Format the data in the part that opens with the line containing "Identify the location" and closes with the line containing "legend-entry: Experiences offered" as a two-column CSV with the headers instruction and response. Give one row per item, put each field in quotes, turn line breaks into spaces, and omit the pictures.

__DATA EXTRACT__
-- Opening Marker --
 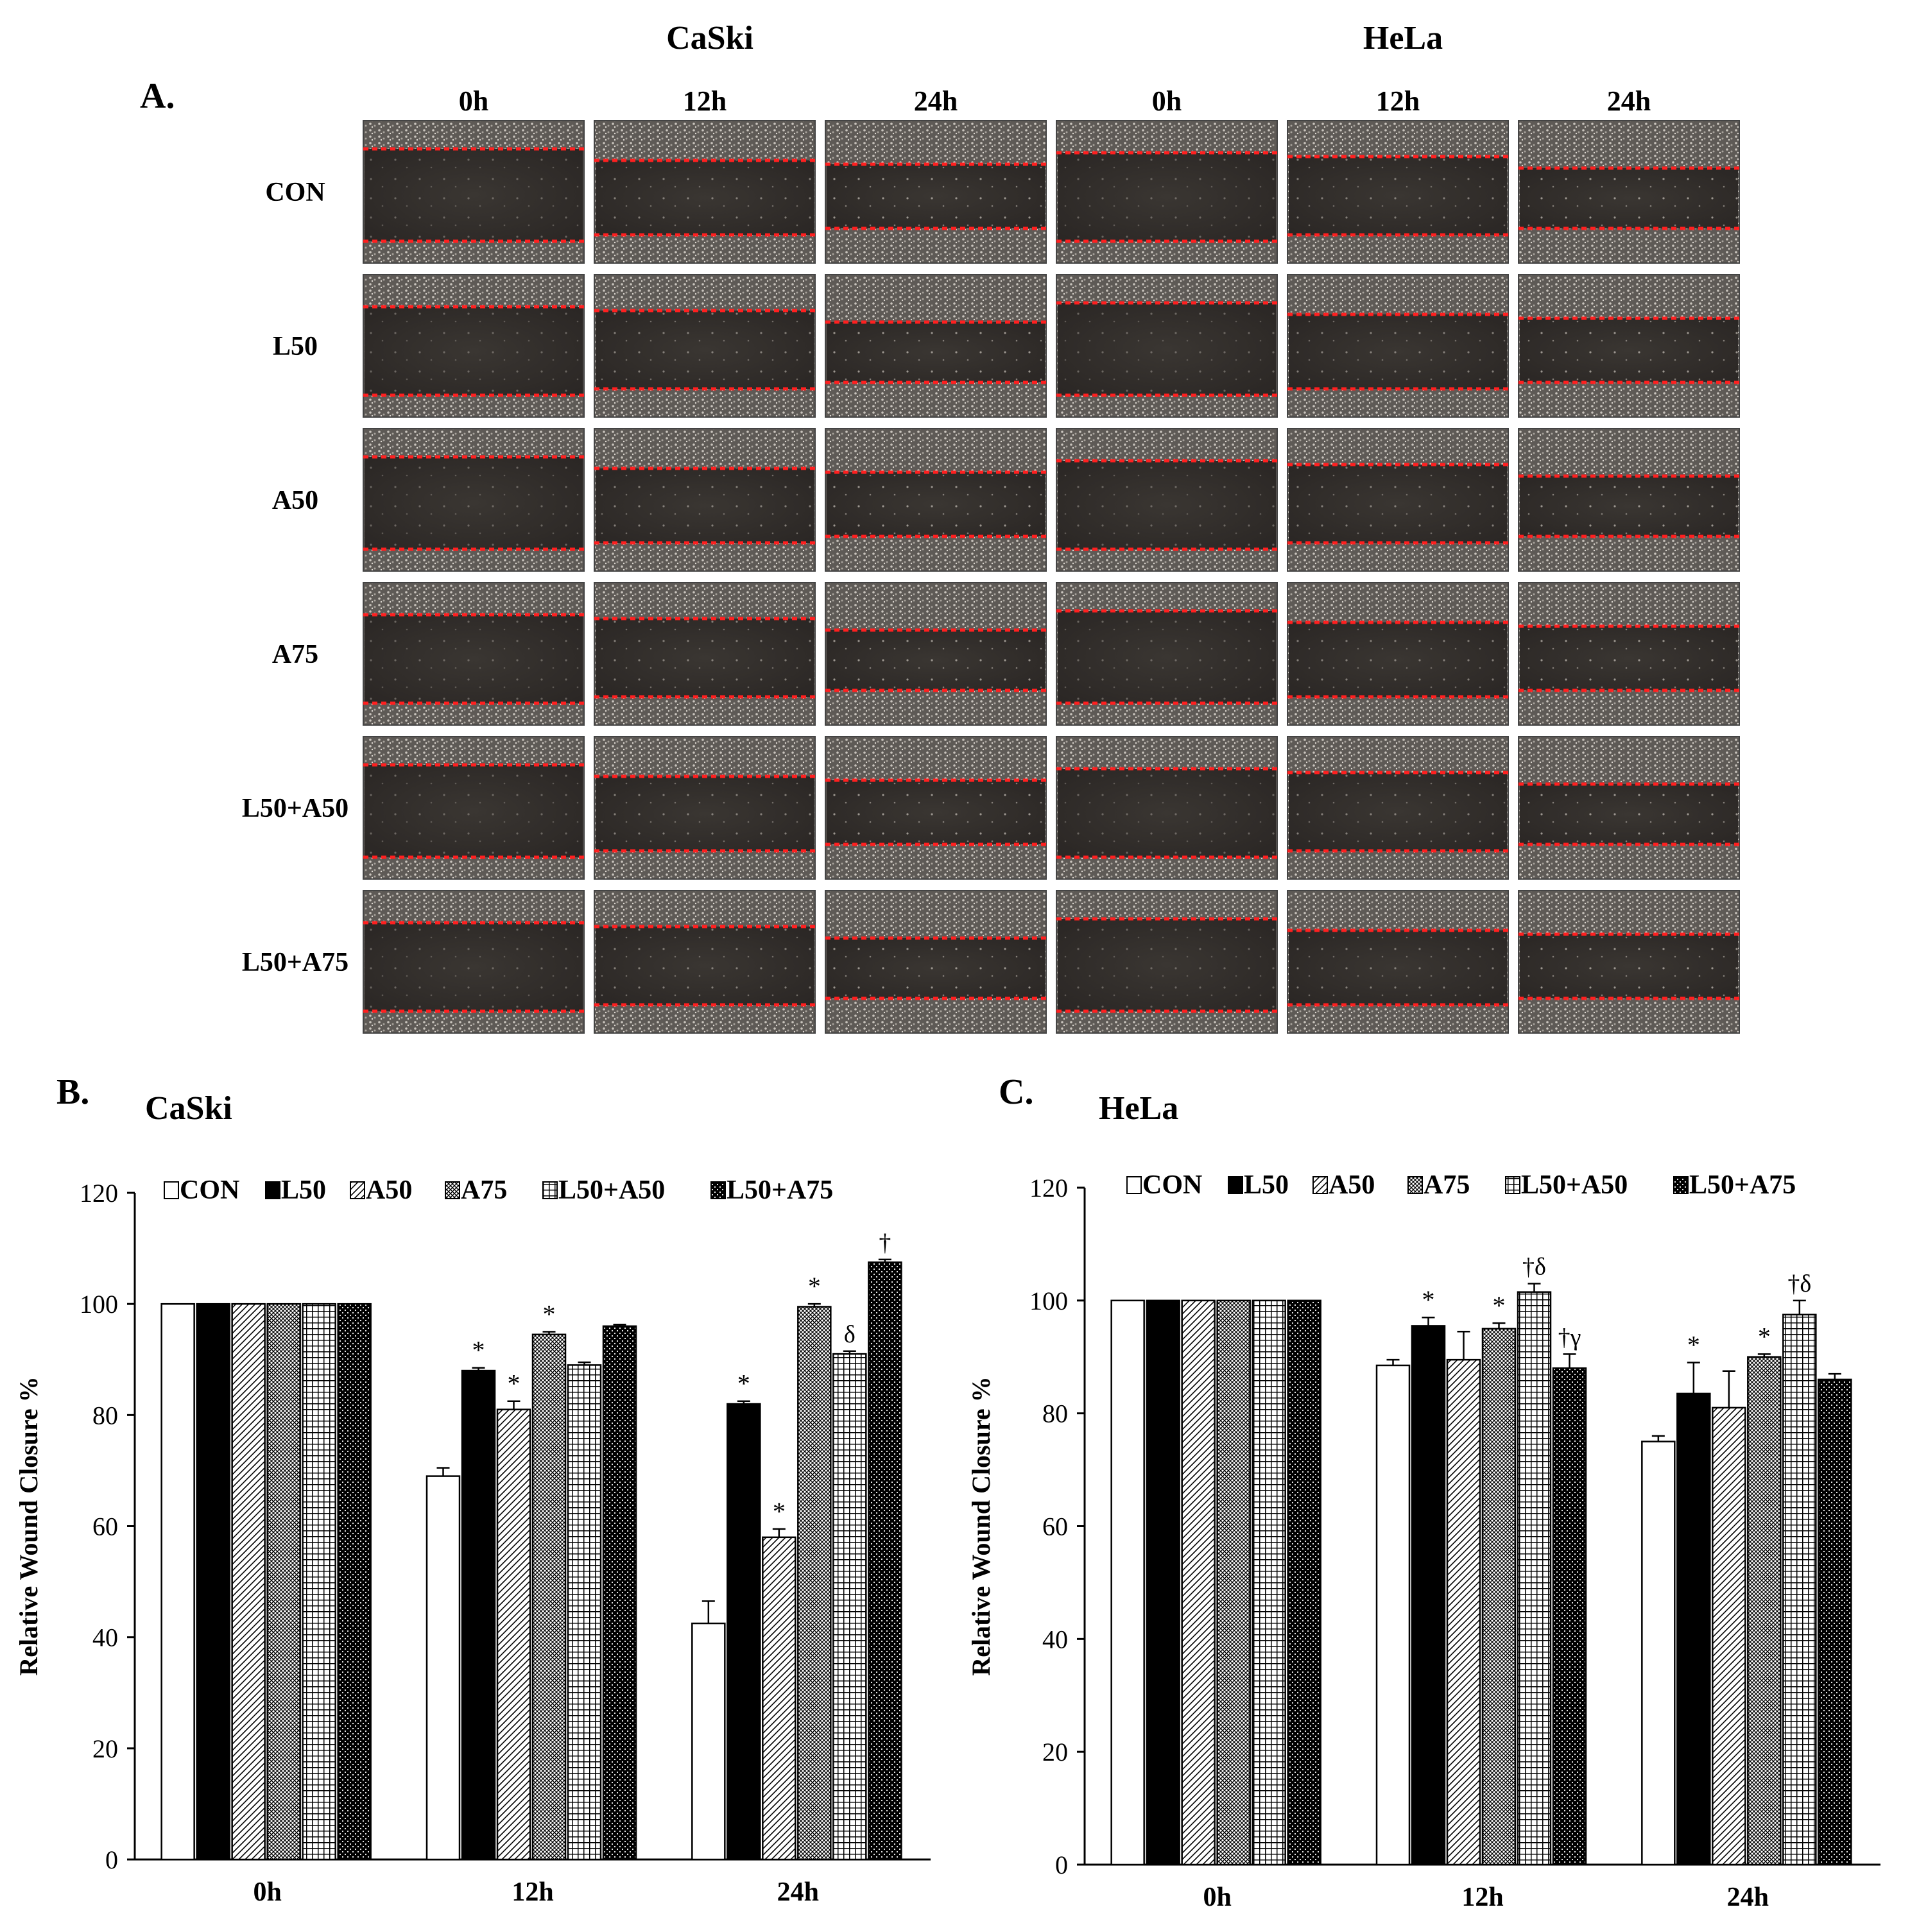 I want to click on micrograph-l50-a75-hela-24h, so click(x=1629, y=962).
-- Closing Marker --
-- Opening Marker --
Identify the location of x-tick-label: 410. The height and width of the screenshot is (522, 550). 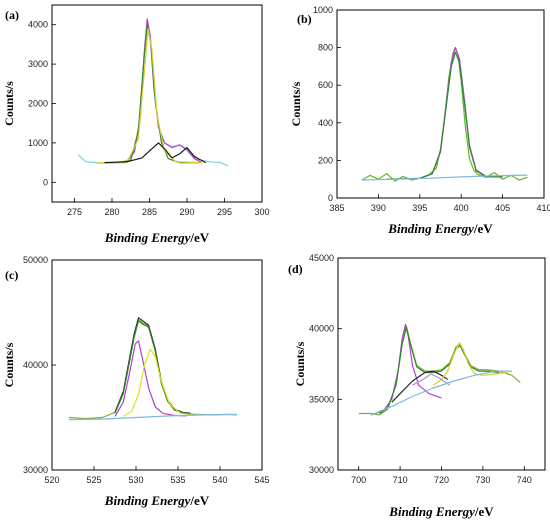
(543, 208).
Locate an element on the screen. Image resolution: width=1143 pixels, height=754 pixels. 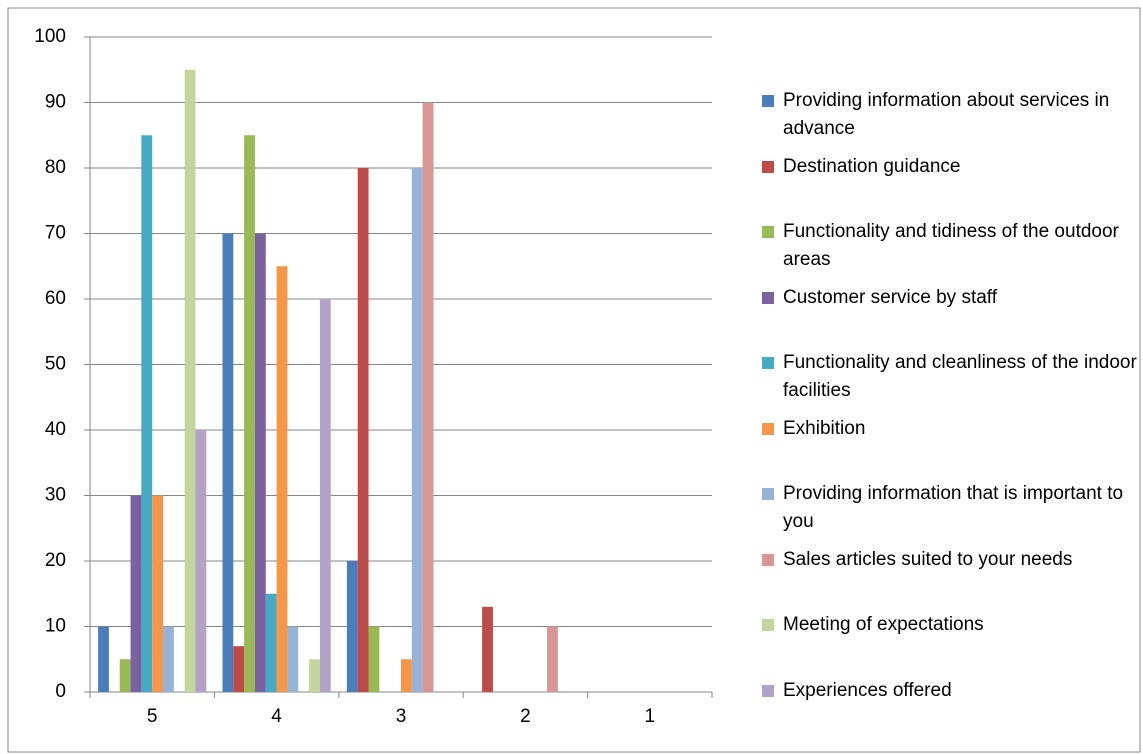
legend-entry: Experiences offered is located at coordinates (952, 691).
-- Closing Marker --
__WRITTEN REPLY__
instruction,response
"Identify the location of x-tick-label: 410. The height and width of the screenshot is (522, 550).","(543, 208)."
"Locate an element on the screen. Image resolution: width=1143 pixels, height=754 pixels.","legend-entry: Experiences offered is located at coordinates (952, 691)."